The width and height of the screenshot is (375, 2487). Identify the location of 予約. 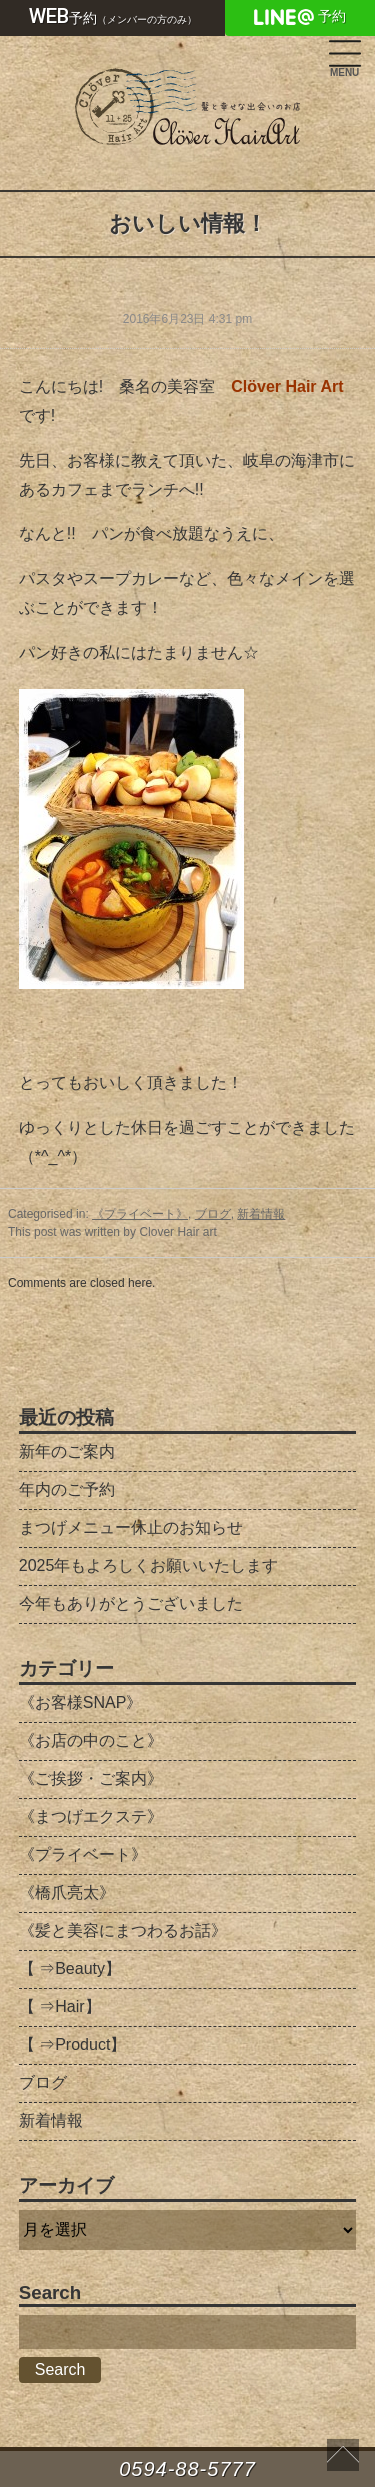
(113, 16).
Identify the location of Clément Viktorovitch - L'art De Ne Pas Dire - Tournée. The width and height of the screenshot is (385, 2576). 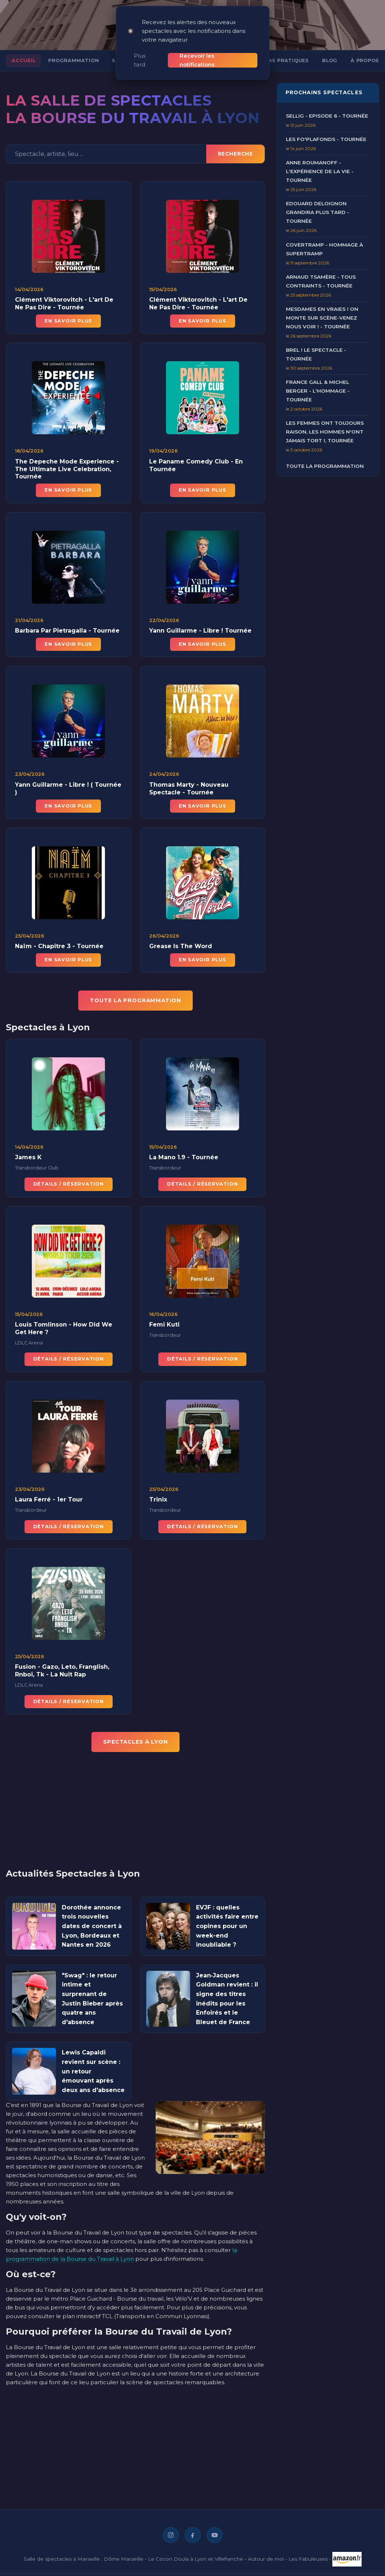
(64, 303).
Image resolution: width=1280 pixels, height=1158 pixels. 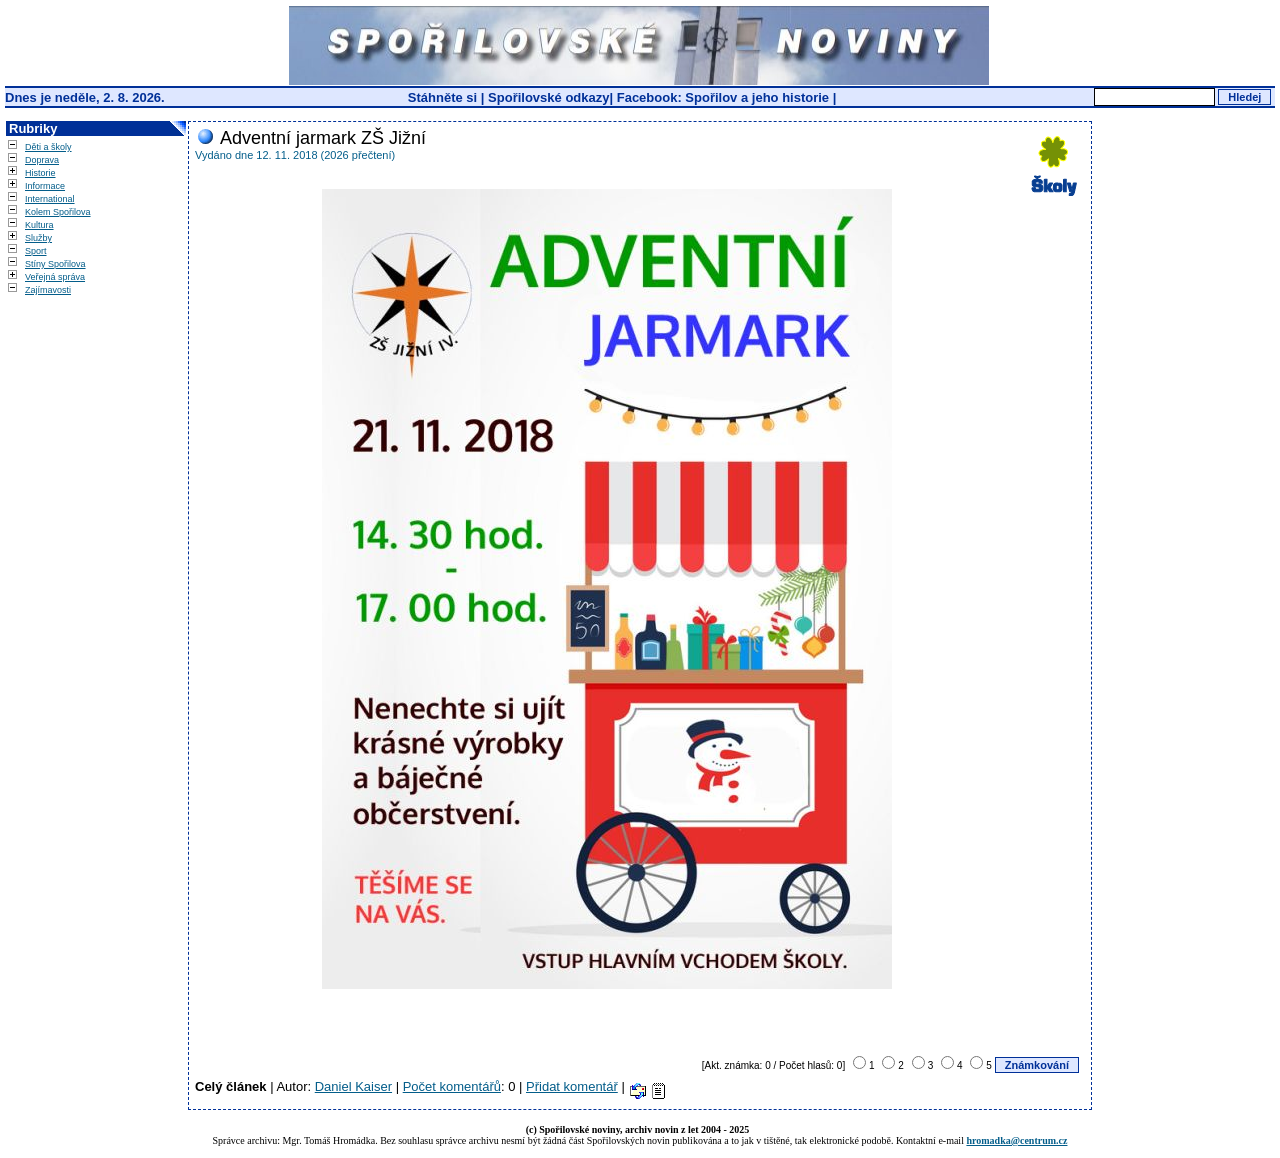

#####

**INSTRUÇÕES DO EXERCÍCIO:**
Por favor, converta as linhas acima em uma lista numerada, sem as linhas em branco. Não inclua as imagens na resposta.

**RESPOSTA DO EXERCÍCIO:**
1. The width and height of the screenshot is (375, 2487). Identify the location of 予約. 
2. (113, 16).
3. Identify the location of Clément Viktorovitch - L'art De Ne Pas Dire - Tournée. The width and height of the screenshot is (385, 2576). 
4. (64, 303).
5. Image resolution: width=1280 pixels, height=1158 pixels. 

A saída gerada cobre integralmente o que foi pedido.